OK, we might be showing our true colours, but Brian Russell’s homage to Victorian breeding is worthy of a rehash.
Accepting that Black Caviar, now unbeaten in her 17 outings following her success at Moonee Valley in the Australia Stakes, is qualified and is heading in due course for listing in the Hall of Fame, she is the third leg of a trifecta of giants of Australian racing who were bred in Victoria and offered at their yearling sales.
The earlier two legs were provided by the roaming Gloaming, a 1915 born foal produced on a cross of two imports, the Flying Fox sire The Welkin and the Eager mare Light, who challenges as the greatest ever bred Australian racehorse, and the Tommy Smith trained hero of the 1980s, Kingston Town. Both have niches in the Hall of Fame.
Bred by E.E.D. Clarke at his Melton stud at Melton, a short distance west of Melbourne, sold to New Zealand for 230 guineas ($483) at the Melbourne sales and raced in both countries, Gloaming was eulogised 70 years ago by the Keeper of The Stud Book W.J. McFadden in his book The Australasian Racehorse as undoubtedly one of the greatest racehorses up to a mile and a quarter ever foaled, ‘and his incomparable record has earned for him and undying place in the traditions of the sport,’ he wrote.
Shipped 15 times across the Tasman and raced from three to nine years, the gelded Gloaming finished only twice out of the first two in his 67 starts, the lapses being a third and when he fell at the start of his sixteenth and final appearance at three.
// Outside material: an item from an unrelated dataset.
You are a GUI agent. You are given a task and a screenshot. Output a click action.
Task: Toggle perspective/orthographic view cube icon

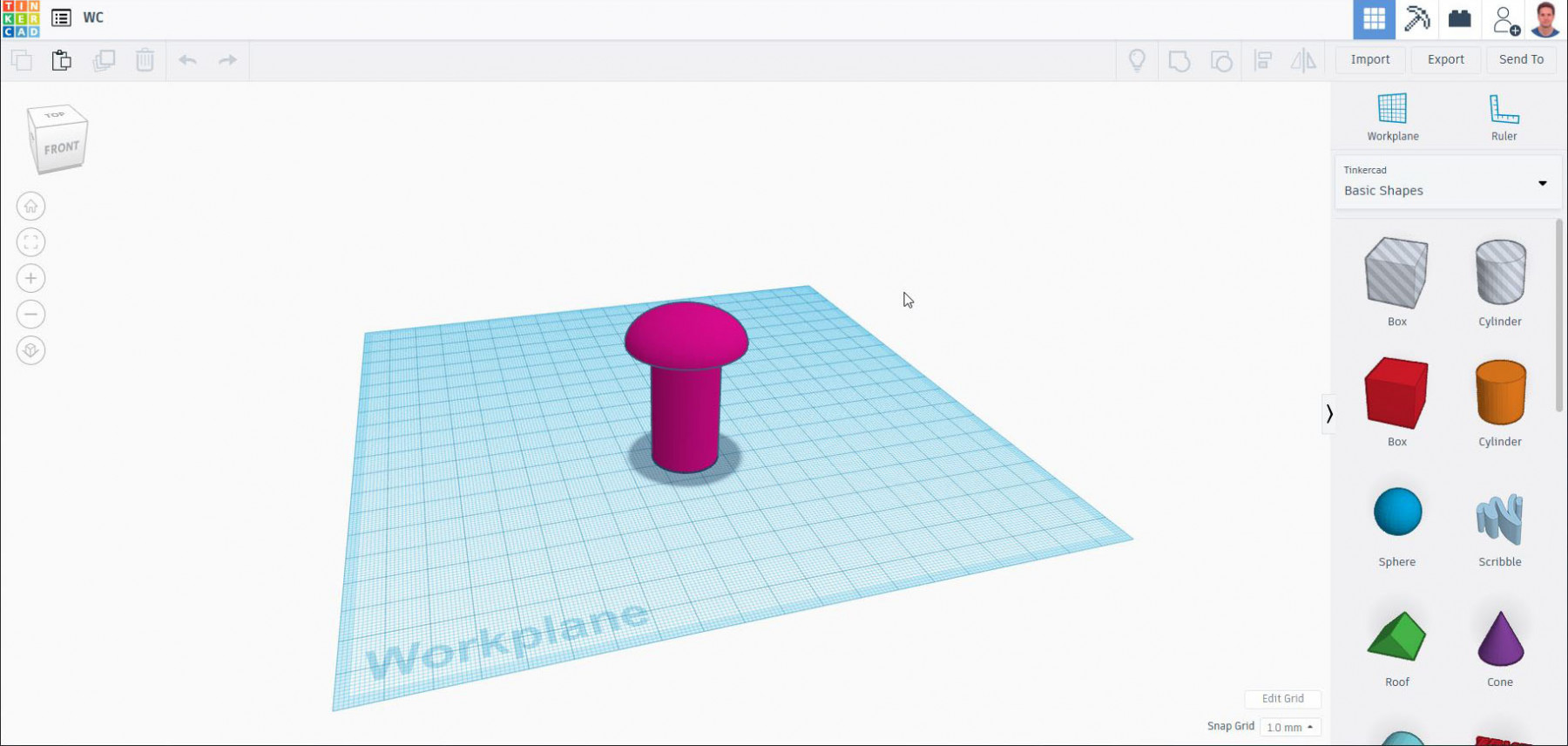point(30,350)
It was a year in which he won 13 races, including the Chelmsford at Randwick on debut, the AJC and New Zealand Derbys, and twice defeated New Zealand wonder galloper Desert Gold.
All told Gloaming won a massive 57 races (nine in Australia) at high level, ranging from four furlongs – once in Australasian record time – to a mile and a half, and strung together a sequence of 19 wins (one in Australia). If it had not been for the fall and two seconds, he would have succeeded in 34 in succession.
As it is, his 19 successive wins is a shared standing Australasian record for first class racing.
Meanwhile, Kingston Town (by Bletchingly) was bred by Melbourne businessman David Hains using a mare he picked up in Italy.
Fortuitiously, Hains could not get $8,000 for the horse who was to become the superstar Kingston Town when he presented him at the Melbourne sales, so he raced him, kicking off a golden era of his involvement in breeding and racing.
Kingston Town’s best winning sequence was 11, but during his 41 start career, he won 30 races, placed in seven others and became the first in Australia to earn a million dollars. He won at Group 1 level on 14 occasions, including three Cox Plates, two each George Main Stakes and Caulfield Stakes and appearances in the AJC Derby, Queensland Derby and Sydney Cup. He was beaten a neck when second in the 1982 Melbourne Cup.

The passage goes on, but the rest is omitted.